§ **选定文段**:

·····

您的位置:首页 > 运维架构 > Linux

CentOS7安装ELK日志分析系统

2018-12-28 14:59 323 查看

一、ELK简介

通俗来讲,ELK是由Elasticsearch、Logstash、Kibana三个开源软件组成的一个组合体,这三个软件当中,每个软件用于完成不同的功能。ELK又称为ELKstack,官方域名为stactic.co,ELKstack的主要优点有如下几个:
处理方式灵活:elasticsearch是实时全文索引,具有强大的搜索功能。
配置相对简单:elasticsearch全部使用JSON接口,logstash使用模块配置,kibana的配置文件部分更简单。
检索性能高效:基于优秀的设计,虽然每次查询都是实时,但是也可以达到百亿级数据的查询妙级响应。
集群线性扩展:elasticsearch和logstash都可以灵活线性扩展。 前端操作绚丽:kibana的前端设计比较绚丽,而且操作简单。

什么是elasticsearch

是一个高度可扩展的开源全文搜索和分析引擎,它可实现数据的实时全文搜索、分布式实现高可用、提供API接口,可以处理大规模日志数据,比如nginx、tomcat、系统日志等功能。

·····

§ **收集数据**:
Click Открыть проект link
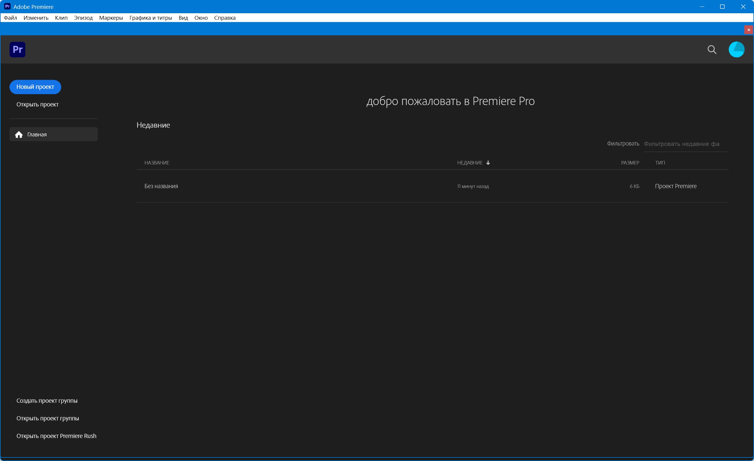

·····

§ **任务说明**:
根据介绍ELK日志分析系统的文段,ELK由哪三个开源软件组成?

§ **本题输出**:
Elasticsearch、Logstash、Kibana。